Ainda relativamente à provisoriedade, temos também uma parte da doutrina que tem um pensamento ligeiramente diferente do que foi supramencionado, defensor da ideia de que a decisão cautelar é totalmente dependente da decisão elaborada no processo principal. Deste modo, a decisão provisória, ou o processo acessório, são qualificados como “uma decisão sujeita a condição resolutiva”.
Finalmente, temos uma linha de pensamento cujo raciocínio argumentativo parte dos efeitos que se verificam com o surgimento do processo acessório. O principal defensor desta doutrina será TOMMASEO, que sustenta que a própria natureza da tutela cautelar pressupõe a falta de qualidade da decisão para produzir efeitos definitivos quanto ao mérito da questão.

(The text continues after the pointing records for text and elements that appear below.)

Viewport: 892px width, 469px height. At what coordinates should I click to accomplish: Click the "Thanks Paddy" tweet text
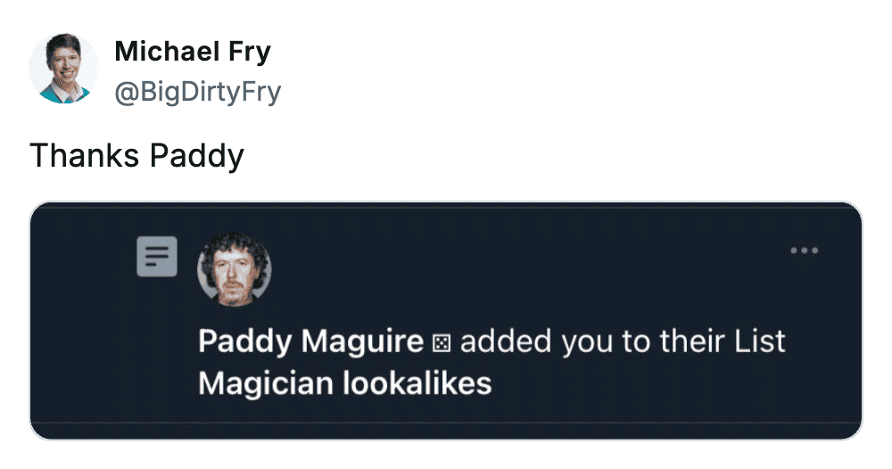(x=136, y=156)
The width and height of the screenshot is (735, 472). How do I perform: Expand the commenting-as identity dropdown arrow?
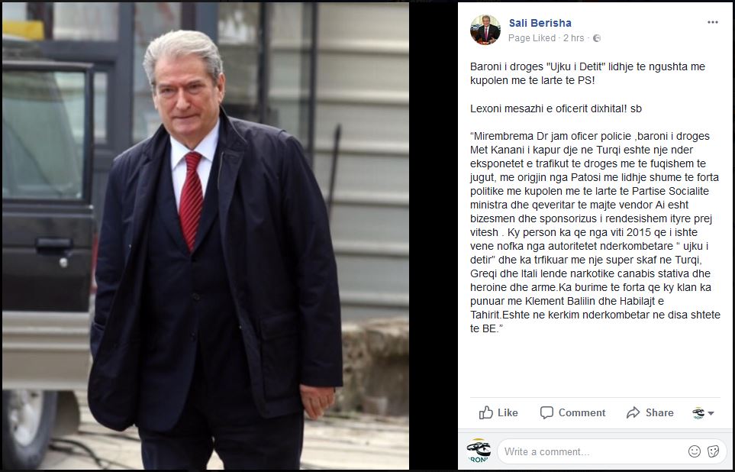[x=711, y=413]
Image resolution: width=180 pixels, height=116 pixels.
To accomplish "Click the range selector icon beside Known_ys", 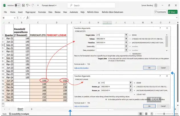I will pos(126,86).
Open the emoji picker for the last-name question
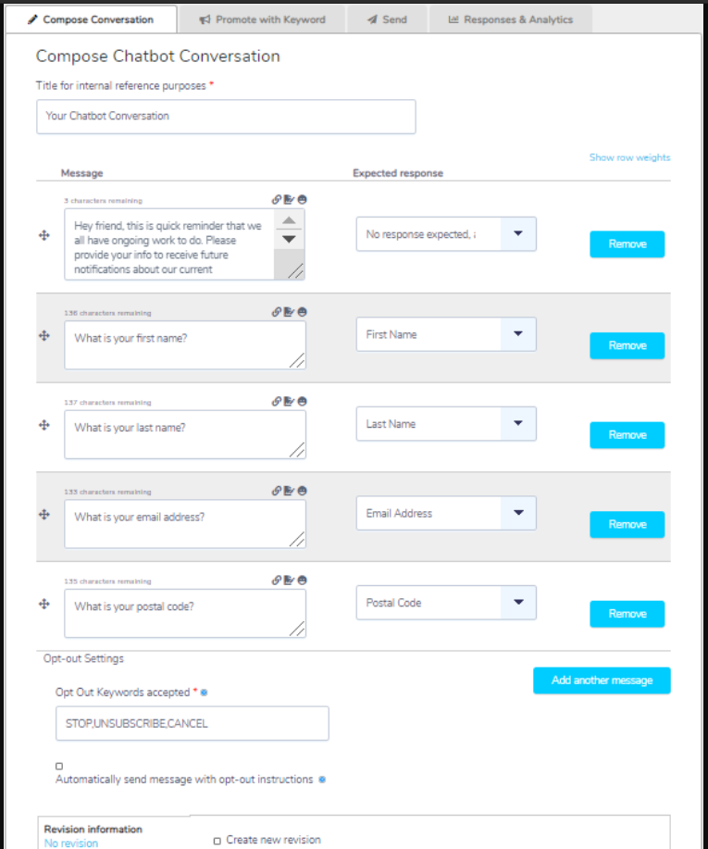708x849 pixels. pyautogui.click(x=302, y=401)
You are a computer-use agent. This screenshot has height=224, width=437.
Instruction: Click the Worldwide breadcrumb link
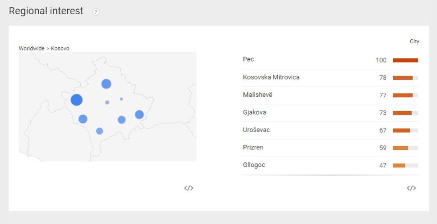pyautogui.click(x=32, y=48)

Quer isto dizer que todos os efeitos originados pela providência cautelar têm uma essência qualitativamente provisória, devendo portanto ser passíveis de poder ser revertidos, na medida em que a decisão está sujeita a ser revogada por outra decisão provisória ou afastada pela decisão do processo principal.
Em suma, a providência cautelar nunca poderá ser definitiva quanto ao mérito da causa, visto que a sua própria natureza impede a mesma de declarar a existência do direito acautelado. A providência cautelar não traz justiça, não resolve o problema do autor de forma definitiva, nem é esse o seu objetivo. O que temos é um juízo de valor assente num cálculo lógico e probabilístico, que irá defender um certo interesse enquanto não é tomada uma decisão de mérito relativamente a esse mesmo interesse, no processo principal.


Após uma breve análise às características da instrumentalidade e da provisoriedade, vamos agora proceder a um exame um pouco mais pormenorizado da última característica da tutela cautelar, sendo ela a da sumariedade.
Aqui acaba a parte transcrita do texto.